Work instructions:
Only the lines from the first line of the entries through the line with "The image size is (1439, 560)." belong in the answer, each restated word for word and without pictures.

Exercise data:
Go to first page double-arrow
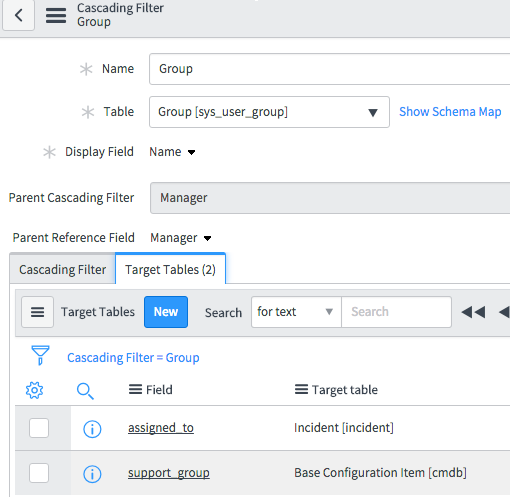 [x=473, y=312]
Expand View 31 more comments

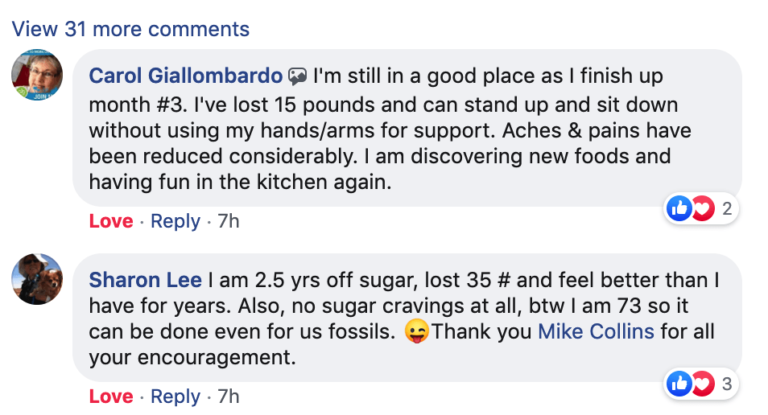tap(130, 29)
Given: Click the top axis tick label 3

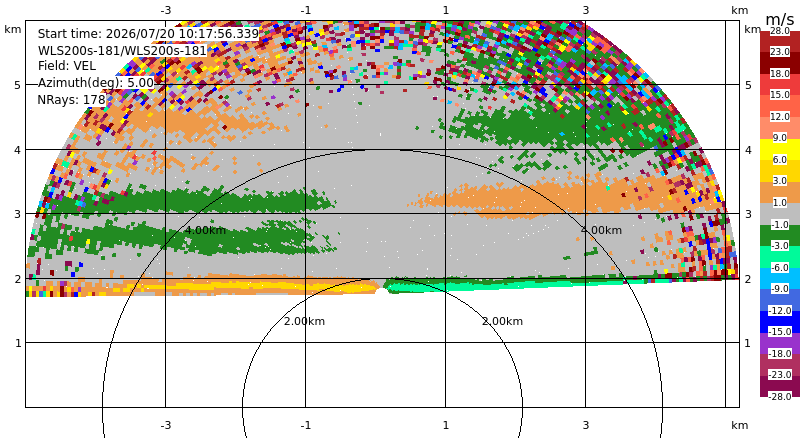Looking at the screenshot, I should [586, 10].
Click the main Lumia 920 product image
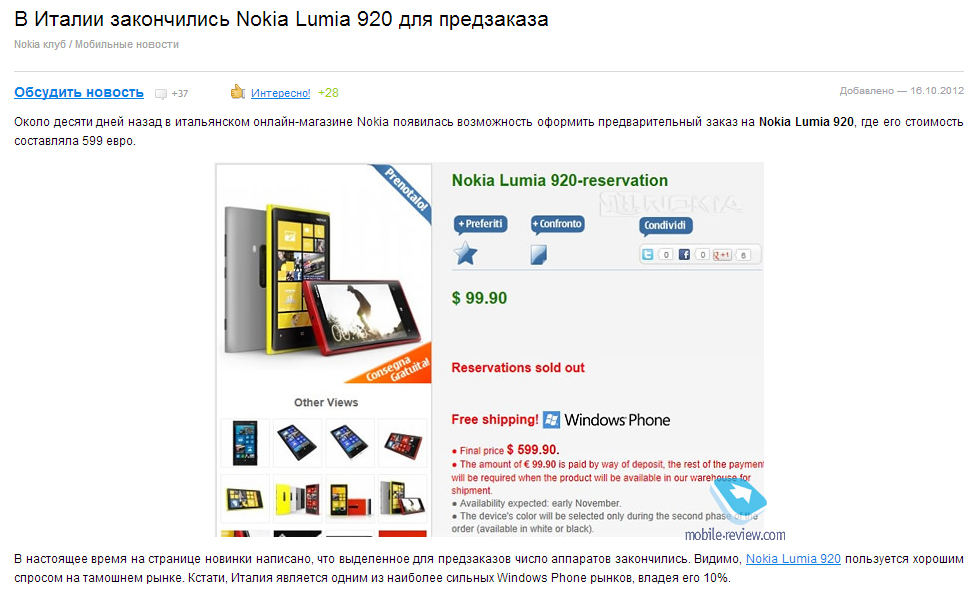Image resolution: width=970 pixels, height=592 pixels. click(324, 273)
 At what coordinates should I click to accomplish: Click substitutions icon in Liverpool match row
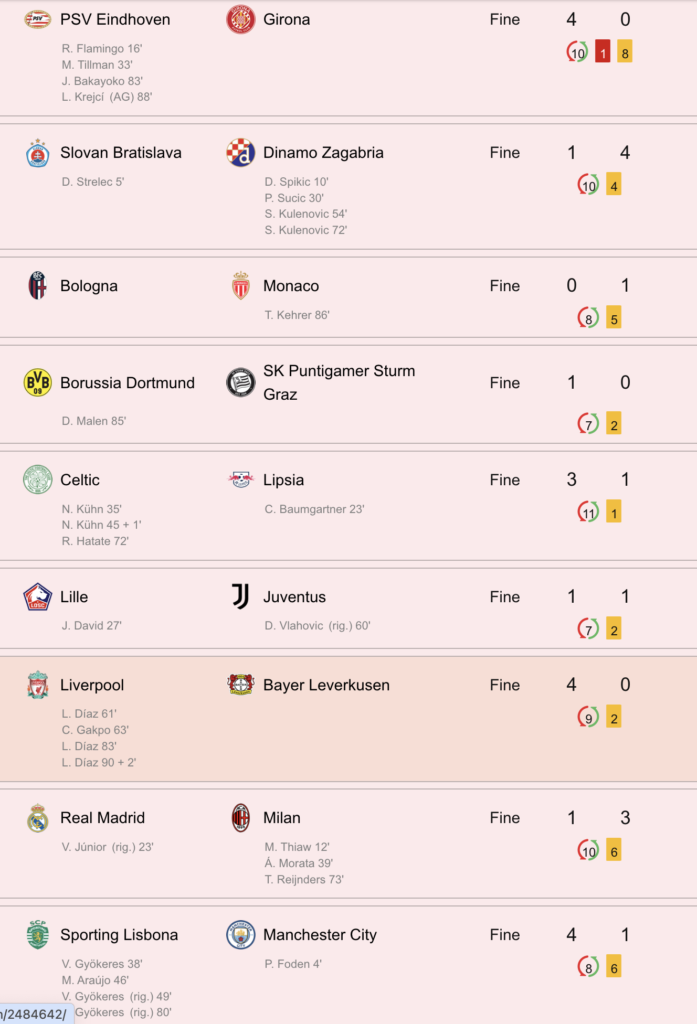[x=588, y=717]
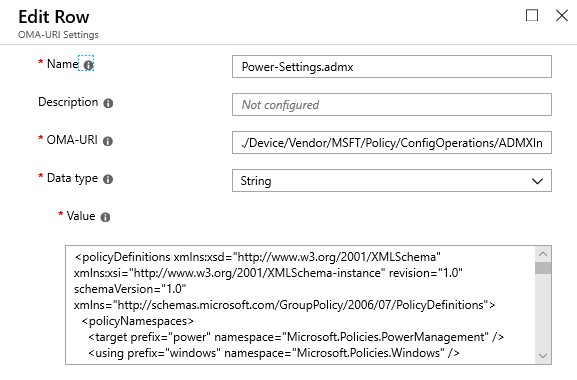The width and height of the screenshot is (577, 380).
Task: Click the Not configured description field
Action: [392, 104]
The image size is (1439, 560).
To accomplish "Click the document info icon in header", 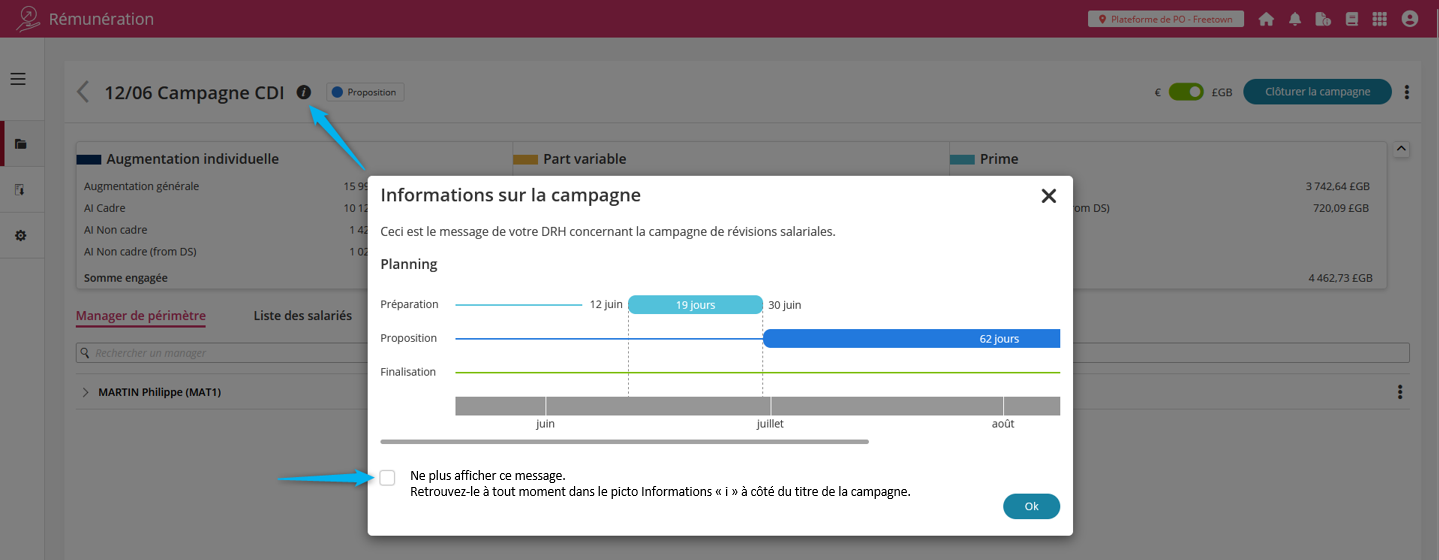I will [x=1323, y=19].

Response to this exercise:
Go to first page double-arrow
 [x=473, y=312]
Expand View 31 more comments

tap(130, 29)
Given: Click the top axis tick label 3

Looking at the screenshot, I should [586, 10].
Click the main Lumia 920 product image
Image resolution: width=970 pixels, height=592 pixels. click(324, 273)
 At what coordinates should I click to accomplish: Click substitutions icon in Liverpool match row
[x=588, y=717]
The width and height of the screenshot is (577, 380).
Task: Click the Not configured description field
Action: [392, 104]
The image size is (1439, 560).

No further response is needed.